Contains mild spoilers for the first three episodes of "The Boys" Season 3

The first three episodes of "The Boys" dropped on Prime Video on Friday, June 3, and it seems every character on the show has been on their best behavior for the year since last season's events transpired. That was destined to change, and it didn't take long for Billy Butcher (Karl Urban) to go against his instincts and takes Temp V, an experimental serum that gives him super powers for 24 hours. After hallucinating a conversation with mortal enemy Homelander (Anthony Starr), in which the superhero mocks him for wanting to become like those he hates, Butcher takes the serum, which gives him super strength and the ability to shoot lasers from his eyes, just like Homelander. 

Still determined to kill the all-American superhero he detests, Butcher interrogates a supe named Gunpowder (Sean Patrick Flanery) on the whereabouts of Soldier Boy (Jensen Ackles), a presumed-dead superhero rumored to be the Boys' best chance at defeating Homelander and Vought International once and for all. With the Temp V serum in his veins, Butcher cruelly lasers off Gunpowder's face, proving he's not so different from Homelander after all — or is he?

In a new interview with Variety, "The Boys" showrunner Eric Kripke reiterates that all of the superpowers in the Prime Video series are metaphors. "When it came time to give Butcher powers, that still held," Kripke said. "The discussion was, 'What is going on inside Butcher, and then how do we come up with a power that dramatizes that?'" 

Butcher both hates and loves his powers

Billy Butcher is dealing with a lot of inner turmoil after Season 2 of "The Boys," when he reunites with his presumed-dead wife, Becca (Shantel VanSanten), only to discover she is alive and raising Homelander's child the entire time he has been mourning her. Becca is eventually killed, and Butcher decides to honor her wishes and protect her son, Ryan (Cameron Crovetti), who inherits Homelander's superpowers. Angry at being sidelined from his mission to kill the supe, Butcher also feels betrayed by his former protégé, Hughie Campbell (Jack Quaid), who now works for the government and effectively supervises him. It's the perfect cocktail for innate rage — and why showrunner Eric Kripke felt Butcher's powers should parallel Homelander's.

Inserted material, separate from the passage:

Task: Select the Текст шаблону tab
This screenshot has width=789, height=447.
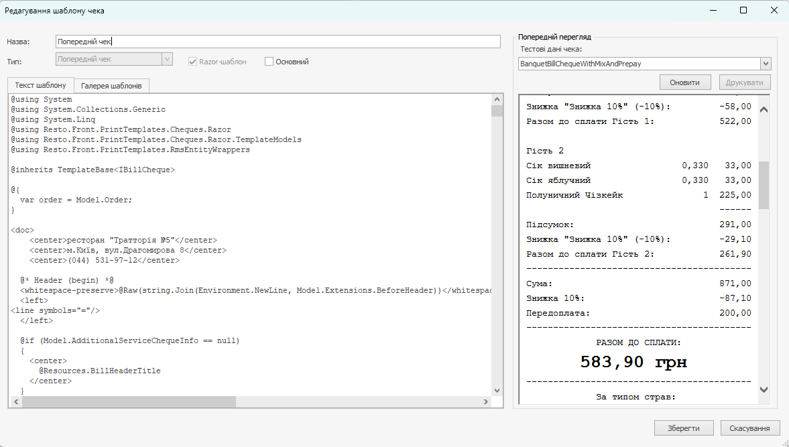Action: coord(41,85)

"For Butcher, he is turning into the thing he hates most in the world," Kripke told Variety. "He hates it and loves it, in equal measure. That was where we got to laser eyes because laser eyes is a real Homelander thing." However, Butcher and Homelander are different, and it shows. Kripke explained, "But if you notice, visually and in the way Karl performs it, it's painful. It's a different, self-punishing, self-flagellating power. The beams are really rough, and they're smoking because they're burning his eyes as it's happening. It's a natural extension of his inner rage and his inner hatred, both toward Homelander and toward himself."

As for Urban, he's enjoyed exploring the moral dilemma superpowers present. "He's a character who absolutely despises supes and is forced to turn himself in to the thing he despises the most in order to defeat that very thing," Urban said. "It examines the cost of that, not only to Butcher, but to all of those around him, and seeing how everybody has to make a choice, in terms of how far they're willing to go."